No, I think you might be conflating my implementation with what the Lemmy/Fediverse/ActivityPub does. I am not using any of those. Unlike those, in my LimeReader, there’s no real concept of “accounts” or registration. The “login” phase is mostly used to help users easily generate the public private key pairs. But they don’t necessarily have to do it on my site. Any valid ECDSA p-384 key pair will work.
I am using ECDSA P-384 for the keys and signing. Browsers come with the CryptoSubtle library which does this natively, so I am able to build it all with pure vanilla javascript without frameworks:
https://developer.mozilla.org/en-US/docs/Web/API/SubtleCrypt...

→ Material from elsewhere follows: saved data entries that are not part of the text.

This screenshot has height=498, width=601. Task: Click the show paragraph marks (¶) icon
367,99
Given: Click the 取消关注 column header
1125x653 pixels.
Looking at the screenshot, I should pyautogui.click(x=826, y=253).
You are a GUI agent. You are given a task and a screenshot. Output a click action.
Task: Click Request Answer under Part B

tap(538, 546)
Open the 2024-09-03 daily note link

The client (browser) creates the public private key pair. The private key pair never leaves the client device. The client uses the private key to sign the records (data such as user metadata, comments, posts, votes etc). These signed records get sent along with the public key and signature to multiple servers hosted by multiple people and then fetched by multiple other clients from these servers. The servers (if they want but highly encouraged) verify the signature of the records using the public key. If verified, then it stores that record as “belonging” to that public key. The public key is basically the user’s identity. It’s also unique. So one public key is one account only. When other clients fetch these signed records, they also verify the signature.

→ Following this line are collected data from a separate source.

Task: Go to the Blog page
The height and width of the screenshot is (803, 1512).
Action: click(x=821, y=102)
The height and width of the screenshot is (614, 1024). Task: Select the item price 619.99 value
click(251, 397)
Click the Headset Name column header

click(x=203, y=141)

Behind the scenes, there are no “real” accounts on servers. There are only records which have been sent by the public key and been verified. Using these records, the clients create the metadata of accounts, communities etc.

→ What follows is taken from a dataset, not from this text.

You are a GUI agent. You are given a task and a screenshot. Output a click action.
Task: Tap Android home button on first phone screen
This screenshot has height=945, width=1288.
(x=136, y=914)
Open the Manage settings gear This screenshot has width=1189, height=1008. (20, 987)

The API will be only 2 endpoints - /search and /create.
The /create accepts the signed records of various types. These are the types of records which can be created for my site which I also think should cover most similar sites: user, community, text, reaction, hide, bookmark, pin, award, view, delete, follow, report, collapse, media
The /search accepts the filters which are enough to build the feed of a link aggregator like website.
The signature of each record is unique due to the benefit of ECDSA signatures. So, the signature also becomes the “id” of your record. The replies to your comment all reference this “id” i.e. the “signature” of the comment they are replying to. These replies get sent to multiple servers (whichever ones the client has configured). Unlike the Fediverse, in my way, the servers don’t talk to each other. The client talks to multiple servers and sends its signed records to them.
I will have a more detailed write up in the coming days. I am having to have all this work as seamlessly as possible so that to a non-techy person, they shouldn’t have to understand such complexity. On the front end, it will look like a simply link aggregation site.